25.mai.2016 - A família da menina é avisada por um vizinho sobre a gravação. No vídeo, de 38 segundos, um grupo de quatro homens debocha da vítima e ao menos um deles toca nas partes íntimas da garota e diz que ela foi violentada por "mais de 30". Em 2009, a lei 12.015 foi alterada e passou a considerar como estupro, além da conjunção carnal, ato libidinoso, como o que é mostrado no vídeo

26.mai.2016 - A jovem presta o primeiro depoimento à polícia, é medicada em um hospital e faz exames no IML (Instituto Médico Legal), que não detectam material biológico ou marcas de lesão; policiais atribuem isso ao longo tempo decorrido entre o crime e o exame

27.mai.2016 - Ela presta mais dois depoimentos à polícia,assim como Rai de Souza, Lucas Perdomo e a jovem que os acompanhou na noite de sábado; a polícia localiza a casa em que o estupro aconteceu

28.mai.2016 - A então advogada da vítima, Eloísa Samy, pede à Promotoria do Rio o afastamento do delegado Alessandro Thiers. Segundo Samy, Thiers estava tratando o caso com "machismo e a misoginia"

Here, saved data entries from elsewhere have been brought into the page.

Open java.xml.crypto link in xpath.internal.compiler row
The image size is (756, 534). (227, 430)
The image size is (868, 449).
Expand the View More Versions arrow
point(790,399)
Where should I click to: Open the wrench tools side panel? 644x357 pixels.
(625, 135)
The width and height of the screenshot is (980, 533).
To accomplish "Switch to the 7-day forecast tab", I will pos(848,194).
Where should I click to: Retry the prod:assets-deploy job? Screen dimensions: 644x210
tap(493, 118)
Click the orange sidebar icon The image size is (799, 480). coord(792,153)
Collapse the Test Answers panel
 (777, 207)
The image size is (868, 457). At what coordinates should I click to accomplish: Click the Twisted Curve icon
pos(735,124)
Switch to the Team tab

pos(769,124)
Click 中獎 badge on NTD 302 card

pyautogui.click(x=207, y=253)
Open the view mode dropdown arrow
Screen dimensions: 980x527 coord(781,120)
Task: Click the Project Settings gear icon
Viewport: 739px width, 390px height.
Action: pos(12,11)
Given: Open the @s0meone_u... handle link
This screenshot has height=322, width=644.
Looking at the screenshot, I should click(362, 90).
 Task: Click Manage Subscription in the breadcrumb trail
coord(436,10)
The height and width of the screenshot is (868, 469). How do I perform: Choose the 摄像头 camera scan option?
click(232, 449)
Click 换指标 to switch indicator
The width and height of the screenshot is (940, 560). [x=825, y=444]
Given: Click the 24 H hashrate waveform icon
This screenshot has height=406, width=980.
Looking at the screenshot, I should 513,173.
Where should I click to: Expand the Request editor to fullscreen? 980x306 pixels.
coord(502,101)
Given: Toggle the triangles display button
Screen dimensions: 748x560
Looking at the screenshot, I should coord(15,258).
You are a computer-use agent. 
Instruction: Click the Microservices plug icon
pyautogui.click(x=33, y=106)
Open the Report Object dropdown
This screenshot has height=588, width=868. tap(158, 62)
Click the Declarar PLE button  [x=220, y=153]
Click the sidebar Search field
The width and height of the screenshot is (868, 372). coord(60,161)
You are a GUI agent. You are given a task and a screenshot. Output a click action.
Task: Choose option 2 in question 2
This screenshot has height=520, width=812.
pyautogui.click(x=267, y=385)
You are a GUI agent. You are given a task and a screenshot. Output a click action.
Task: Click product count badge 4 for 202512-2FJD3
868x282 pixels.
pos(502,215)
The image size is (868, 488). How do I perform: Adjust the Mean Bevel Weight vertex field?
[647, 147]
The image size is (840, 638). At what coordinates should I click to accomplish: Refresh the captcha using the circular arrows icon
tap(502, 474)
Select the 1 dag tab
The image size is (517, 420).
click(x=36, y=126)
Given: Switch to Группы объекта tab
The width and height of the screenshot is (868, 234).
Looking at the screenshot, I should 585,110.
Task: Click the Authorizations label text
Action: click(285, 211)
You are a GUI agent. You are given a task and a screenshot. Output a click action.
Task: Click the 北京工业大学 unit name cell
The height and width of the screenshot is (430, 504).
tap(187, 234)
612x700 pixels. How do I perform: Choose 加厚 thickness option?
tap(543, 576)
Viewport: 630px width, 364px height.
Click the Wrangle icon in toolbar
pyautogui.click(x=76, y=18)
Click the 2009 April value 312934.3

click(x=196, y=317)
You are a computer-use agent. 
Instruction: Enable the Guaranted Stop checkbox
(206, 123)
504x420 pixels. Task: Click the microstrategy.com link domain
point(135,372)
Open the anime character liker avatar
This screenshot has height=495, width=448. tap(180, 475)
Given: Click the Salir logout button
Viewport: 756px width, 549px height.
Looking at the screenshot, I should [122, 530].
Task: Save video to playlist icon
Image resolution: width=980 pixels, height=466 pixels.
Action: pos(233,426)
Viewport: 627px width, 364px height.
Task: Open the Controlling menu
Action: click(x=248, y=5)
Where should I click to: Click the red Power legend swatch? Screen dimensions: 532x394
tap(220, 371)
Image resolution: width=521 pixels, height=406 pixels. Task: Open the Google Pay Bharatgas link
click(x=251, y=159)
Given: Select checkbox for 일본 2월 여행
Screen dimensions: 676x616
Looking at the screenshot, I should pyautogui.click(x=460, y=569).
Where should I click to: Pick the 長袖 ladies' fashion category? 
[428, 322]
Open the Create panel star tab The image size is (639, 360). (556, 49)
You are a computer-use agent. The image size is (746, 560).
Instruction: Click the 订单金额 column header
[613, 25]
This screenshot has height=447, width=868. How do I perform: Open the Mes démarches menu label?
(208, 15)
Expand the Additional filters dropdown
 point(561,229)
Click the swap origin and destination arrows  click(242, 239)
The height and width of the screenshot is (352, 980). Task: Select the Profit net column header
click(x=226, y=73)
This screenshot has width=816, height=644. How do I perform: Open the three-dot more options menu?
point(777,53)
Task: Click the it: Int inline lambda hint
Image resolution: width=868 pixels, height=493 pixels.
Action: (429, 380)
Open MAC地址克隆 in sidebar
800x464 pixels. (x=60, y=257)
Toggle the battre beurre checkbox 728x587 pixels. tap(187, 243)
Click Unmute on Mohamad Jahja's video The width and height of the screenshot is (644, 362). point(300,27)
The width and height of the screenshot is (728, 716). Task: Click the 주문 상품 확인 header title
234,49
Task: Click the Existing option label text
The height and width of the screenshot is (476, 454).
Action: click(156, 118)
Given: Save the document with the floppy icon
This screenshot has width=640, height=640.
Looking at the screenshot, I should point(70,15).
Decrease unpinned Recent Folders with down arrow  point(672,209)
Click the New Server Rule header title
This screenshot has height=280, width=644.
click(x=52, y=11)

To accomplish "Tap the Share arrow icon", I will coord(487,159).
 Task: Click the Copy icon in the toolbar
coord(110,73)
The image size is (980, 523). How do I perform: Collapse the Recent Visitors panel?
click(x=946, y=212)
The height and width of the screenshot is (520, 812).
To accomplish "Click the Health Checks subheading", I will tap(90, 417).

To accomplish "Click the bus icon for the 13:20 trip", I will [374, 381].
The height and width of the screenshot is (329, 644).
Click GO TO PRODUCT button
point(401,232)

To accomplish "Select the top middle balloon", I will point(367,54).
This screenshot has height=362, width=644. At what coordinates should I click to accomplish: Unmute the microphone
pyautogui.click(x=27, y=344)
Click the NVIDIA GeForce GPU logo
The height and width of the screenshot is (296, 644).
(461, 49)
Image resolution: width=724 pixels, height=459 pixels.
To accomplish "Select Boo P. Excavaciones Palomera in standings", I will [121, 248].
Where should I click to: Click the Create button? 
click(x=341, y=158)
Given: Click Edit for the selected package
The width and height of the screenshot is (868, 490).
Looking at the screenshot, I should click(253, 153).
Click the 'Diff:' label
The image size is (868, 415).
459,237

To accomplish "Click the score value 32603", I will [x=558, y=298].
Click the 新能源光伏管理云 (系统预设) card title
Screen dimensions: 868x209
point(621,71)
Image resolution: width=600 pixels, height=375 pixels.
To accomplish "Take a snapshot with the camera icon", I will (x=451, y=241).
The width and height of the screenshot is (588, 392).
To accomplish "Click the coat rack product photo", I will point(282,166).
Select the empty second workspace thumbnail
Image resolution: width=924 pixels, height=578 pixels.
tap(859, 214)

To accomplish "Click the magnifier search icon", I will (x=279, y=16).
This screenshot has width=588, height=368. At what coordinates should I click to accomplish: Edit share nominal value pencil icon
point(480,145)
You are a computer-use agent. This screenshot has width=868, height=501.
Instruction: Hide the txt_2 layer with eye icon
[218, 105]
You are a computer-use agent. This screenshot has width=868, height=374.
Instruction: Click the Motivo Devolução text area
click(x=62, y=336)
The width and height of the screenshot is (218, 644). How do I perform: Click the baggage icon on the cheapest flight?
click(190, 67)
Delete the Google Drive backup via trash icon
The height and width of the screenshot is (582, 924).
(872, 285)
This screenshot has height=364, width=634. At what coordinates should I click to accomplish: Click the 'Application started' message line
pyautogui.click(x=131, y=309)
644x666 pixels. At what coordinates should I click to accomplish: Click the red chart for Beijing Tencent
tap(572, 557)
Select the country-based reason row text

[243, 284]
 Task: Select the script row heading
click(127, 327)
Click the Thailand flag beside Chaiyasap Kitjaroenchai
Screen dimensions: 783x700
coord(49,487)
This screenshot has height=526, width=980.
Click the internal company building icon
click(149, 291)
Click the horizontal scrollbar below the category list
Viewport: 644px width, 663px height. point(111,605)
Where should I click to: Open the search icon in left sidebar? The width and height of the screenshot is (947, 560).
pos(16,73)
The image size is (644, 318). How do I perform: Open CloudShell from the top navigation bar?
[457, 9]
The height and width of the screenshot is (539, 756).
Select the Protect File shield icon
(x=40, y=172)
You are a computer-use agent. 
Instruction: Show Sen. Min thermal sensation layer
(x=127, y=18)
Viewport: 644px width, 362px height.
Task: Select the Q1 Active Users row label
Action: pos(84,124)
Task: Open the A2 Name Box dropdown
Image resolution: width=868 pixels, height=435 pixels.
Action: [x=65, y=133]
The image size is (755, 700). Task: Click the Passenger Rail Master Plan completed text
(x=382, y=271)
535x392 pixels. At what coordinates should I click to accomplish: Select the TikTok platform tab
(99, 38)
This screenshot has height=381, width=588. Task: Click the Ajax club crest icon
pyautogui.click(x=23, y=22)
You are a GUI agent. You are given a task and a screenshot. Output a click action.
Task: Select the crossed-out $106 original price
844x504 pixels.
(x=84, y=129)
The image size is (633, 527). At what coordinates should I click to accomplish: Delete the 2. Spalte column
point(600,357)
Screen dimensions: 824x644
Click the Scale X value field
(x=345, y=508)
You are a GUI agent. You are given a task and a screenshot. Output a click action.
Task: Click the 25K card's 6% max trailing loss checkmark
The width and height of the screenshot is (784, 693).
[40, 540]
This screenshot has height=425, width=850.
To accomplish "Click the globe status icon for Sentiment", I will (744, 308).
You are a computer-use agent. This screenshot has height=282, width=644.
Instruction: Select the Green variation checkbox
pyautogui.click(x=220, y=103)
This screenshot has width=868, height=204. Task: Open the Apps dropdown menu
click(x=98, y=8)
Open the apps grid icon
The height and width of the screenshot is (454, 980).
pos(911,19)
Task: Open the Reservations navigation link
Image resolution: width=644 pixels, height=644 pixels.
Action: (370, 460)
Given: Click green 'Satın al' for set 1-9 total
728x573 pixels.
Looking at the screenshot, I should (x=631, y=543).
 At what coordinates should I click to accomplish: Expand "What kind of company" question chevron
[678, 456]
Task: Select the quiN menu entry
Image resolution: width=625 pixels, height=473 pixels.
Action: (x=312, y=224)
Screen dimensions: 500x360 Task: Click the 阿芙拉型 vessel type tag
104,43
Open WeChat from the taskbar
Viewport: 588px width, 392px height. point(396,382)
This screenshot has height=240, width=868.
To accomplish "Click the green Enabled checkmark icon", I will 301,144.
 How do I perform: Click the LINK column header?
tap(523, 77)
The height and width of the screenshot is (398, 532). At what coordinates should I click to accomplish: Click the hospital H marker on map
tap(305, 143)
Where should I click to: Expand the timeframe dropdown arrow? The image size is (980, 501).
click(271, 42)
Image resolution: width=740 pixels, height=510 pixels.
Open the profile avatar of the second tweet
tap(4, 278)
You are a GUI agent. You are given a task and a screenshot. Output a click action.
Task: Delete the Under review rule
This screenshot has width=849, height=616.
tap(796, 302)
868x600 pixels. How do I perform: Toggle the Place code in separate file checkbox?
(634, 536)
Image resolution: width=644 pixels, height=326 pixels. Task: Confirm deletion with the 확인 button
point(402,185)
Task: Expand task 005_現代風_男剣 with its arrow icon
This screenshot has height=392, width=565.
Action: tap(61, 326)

29.mai.2016 - Pressionada, a Polícia Civil do Rio passa o comando das investigações à delegada Cristiana Bento, da DCAV (Delegacia da Criança e do Adolescente Vítima); a pedido da família, a Defensoria Pública passa a defender a menina

30.mai.2016 - Polícia Civil realiza operação para prender seis suspeitos de participar do crime; Rai de Souza, 22, e Lucas Perdomo, 20, são detidos; o jogador seria liberado quatro dias depois, por falta de provas que sustentassem sua prisão

31.mai.2016 -A vítima e sua família entram no programa federal de proteção à testemunha, o que significa que a menina pode ganhar uma nova identidade e deixar o Rio; a polícia volta ao "abatedouro" e apreende dois colchões com manchas de sangue

1º.jun.2016 - Um terceiro suspeito se apresenta à polícia. Raphael Duarte Belo, 41, aparece no vídeo fazendo uma selfie ao lado do corpo da jovem

2.jun.2016 - Polícia Civil do Rio pede a prisão de mais dois homens: Moisés de Lucena, o Canário, e Jeferson, o Jefinho; ambos teriam estado com a vítima durante a gravação dos vídeos em que ela é estuprada. Com isso, passam a ser oito os suspeitos de envolvimento no crime

3.jun.2016 - O jogador de futebol Lucas Perdomo, 20, é liberado do presídio Bangu 10, no Rio, para onde havia sido encaminhado no dia anterior, após passar quatro dias em detenção na Cidade da Polícia. Segundo a delegada responsável pelo caso, não havia provas suficientes para que ele continuasse preso

5.jun.2016 - Depois de encontrar o celular de Rai na casa de um amigo dele, em Madureira (zona norte do Rio), a polícia examina o aparelho e descobre um segundo vídeo do estupro, além de fotos e gravações que incriminam o jovem de ligações com o tráfico

6.jun.2016 - A amiga da vítima, que esteve com ela e com os dois jovens no baile funk e na primeira casa, depõe novamente à polícia e reafirma sua versão de que houve sexo consensual entre a adolescente de 16 anos e Rai, e que a vítima ficou sozinha na casa depois disso

7.jun.2016 - Perícia conclui que há quatro vozes no primeiro vídeo sobre o estupro

8.jun.2016 - O delegado que investigou primeiro o caso, Alessandro Thiers, foi afastado da Delegacia de Repressão a Crimes de Informática

17.jun.2016 - Polícia Civil conclui inquérito e pede à Justiça prisão de seis homens e apreensão de um adolescente por suspeita de participação no crime.